# "EL ALACRAN!!"



## CHANEKE_JOSH (Feb 10, 2010)

*

WHAT UP FOLKS!!*



Here I am again, showing you one more of my humble (and funny) creations.

this is the second of four parts in a series that began with that infamous "EL JAIBON LOCO" (I think it will be a animal/bug series)

is, as I mentioned on previous occasions, I started to clean up my area of work / fun, because the wife was starting to get a little grumpy with the disorder and chaos.

and in the process found several pieces of wood that I had thrown as waste (small pieces, or pieces with cracks, you know, waste)

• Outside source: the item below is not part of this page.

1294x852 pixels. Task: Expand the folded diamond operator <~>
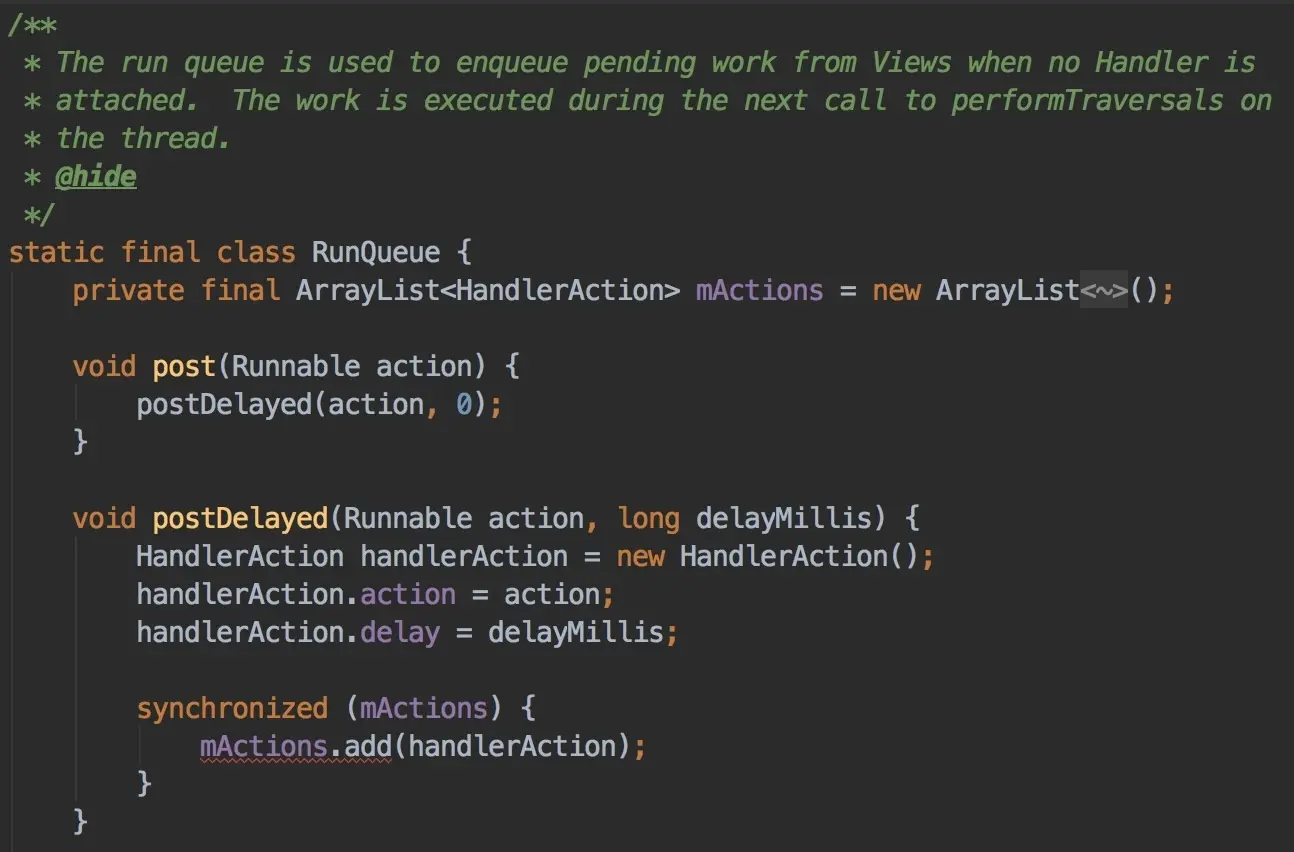pos(1104,291)
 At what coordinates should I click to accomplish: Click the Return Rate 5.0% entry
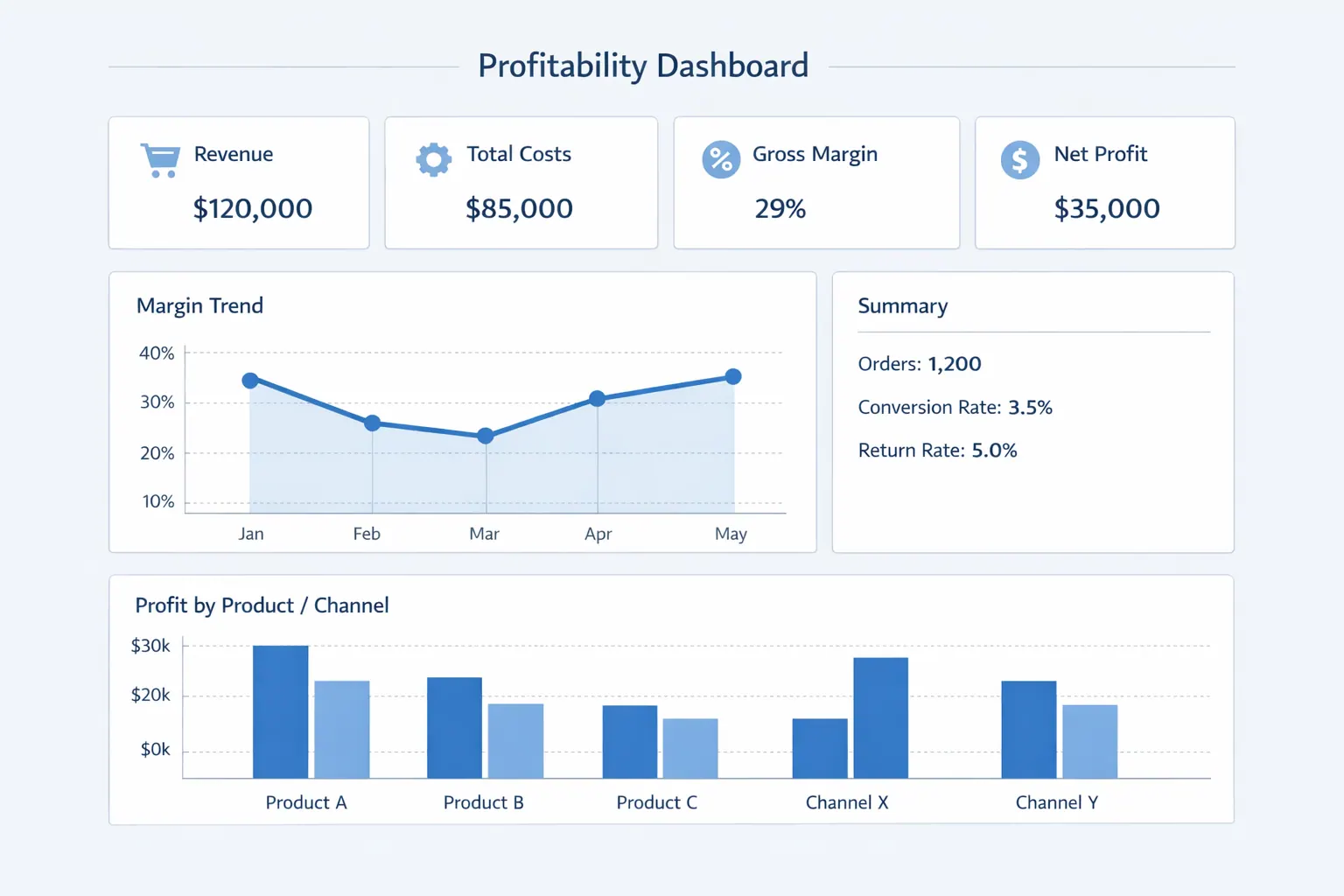pos(995,450)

from there is this whole "SERIES OF BUGS"

anyway, here is the second delivery of the series


*El Alacran*
(the scorpion ... sounds a little funny in Spanish, in English sounds like something tactic, or weapon of mass destruction, and that's not what we want, right?)



but first a song to get in the mood

http://www.youtube.c...feature=related



and now the pics.


----------



## ZDP-189 (Mar 14, 2010)

It looks beautiful. I love the carving.


----------



## CHANEKE_JOSH (Feb 10, 2010)

I got a little crazy with the file work and carving, but in the end, I was surprisedwith the result, is a fork that can be grabed by both sides and ambidextrous, i don´t know hou to explain this... but soon I will show some pictures illustrating this point.

I very much appreciate your kind comments Mr. ZPD-189


----------



## MidniteMarauder (Nov 15, 2010)

Once again great job. Love the carving, and overall shape. Your work area sounds familiar. I just do my best to pass it off as organized chaos.


----------



## philly (Jun 13, 2010)

Chaneke, you continue to amaze us with your beautiful hand carved creations. You do justice to that beautiful piece of wood. Thanks for sharing your work amigo.
Philly


----------



## Chepo69 (May 1, 2010)

Es la resortera más guapachosa que he visto en mi vida jajaja!

Goog job bro!


----------



## CHANEKE_JOSH (Feb 10, 2010)

hit the right spot, isn´t?

knew that this track was going to pluck the strings, sensei *Chepo*, just strolling thecallus!! 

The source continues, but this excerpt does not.